What else do we see? Look at chapter 2, verse 6 and 7. The rich are oppressors. We see in verse 6: “But you have dishonored the poor man. Are not the rich,” so here’s who he has in mind, “the ones who oppress you and the ones who drag you into court.” And then look at verse 7, because this is important, “are they not the ones who blaspheme the honorable name by which you were called?”
So the rich that James has in mind are not a part of the covenant community. Not that these warnings don’t have anything to say for us as a part of the Church, we’ll come to that, they do, but when James says “the rich” he’s thinking of these oppressors, these people who drag the Christians into court, and verse 7, those who blaspheme the honorable name by which you are called. So in this particular instance, these were not believers. These were those outside of the covenant community.
So they’re proud. They’re oppressors. Outside the covenant community. And go to chapter 4. What Nathan preached on so well, verses 13 through 16: “Come now, you who say, “Today or tomorrow we will go into such and such a town and spend a year there and trade and make a profit”— yet you do not know what tomorrow will bring. What is your life?”
It’s no secret, it’s no coincidence, that on the heels of this warning at the end of chapter 4, James turns his attention to the rich in chapter 5, because they are the sort of self-assured ones who think, in verse 13, they’ll go and they’ll trade and they’ll make profit and life will be just as they planned it, everything will come up roses for them.
So who are the rich? They are the proud, they are the oppressors, they are outside of the community of faith in James’ mind, and they are the self-assured.
So that’s the first question. Who are the rich?
Second question of our text: What is coming upon the rich?
The picture here is bleak. It’s every bit as dramatic and hellish as the judgment we saw on Sodom and Gomorrah this morning. Isn’t a bit amazing how often over these months, it’s not at all my planning, that God seems to line up something in the morning sermon and something in the evening sermon that complement each other or reinforce one another? If nothing else, it’s a reminder why you should come to the evening service. But I know you’re already here, so I’m preaching to the proverbial choir.
But we saw this morning lest you think, well, judgment and fire and brimstone, that comes upon sexual sinners only. Well, here we see the same kind of fiery language coming upon the rich, the oppressors.
Look at verse 1, miseries are coming upon you. Verse 3, your flesh will be eaten like fire. Verse 5, your heart has been fattened for a day of slaughter.
That’s what’s coming: Miseries, fire, slaughter. In other words, your riches will not help you on the day of judgment. It will be of no use to you, how poor you are will certainly not keep you out. And how rich you are will do nothing to get you in. It’s just the fact of the world, and it always will be, for good or for evil, that riches help you get things. They help you buy things, they help open doors for you. They sometimes help other people who want to be around you.

_AVAILABLE DATA_
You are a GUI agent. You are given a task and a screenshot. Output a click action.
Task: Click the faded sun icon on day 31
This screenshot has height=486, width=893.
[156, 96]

_EXERCISE DIRECTIONS_
Answer these about the sermon excerpt on the rich in James:
(a) Which two verses of chapter 2 does the speaker cite to show that the rich are oppressors?
(b) Which passage in chapter 4 did Nathan preach on?
(c) What three things does the speaker say are coming upon the rich?

_IN RESPONSE_
(a) Verses 6 and 7.
(b) Verses 13 through 16.
(c) Miseries, fire, and slaughter.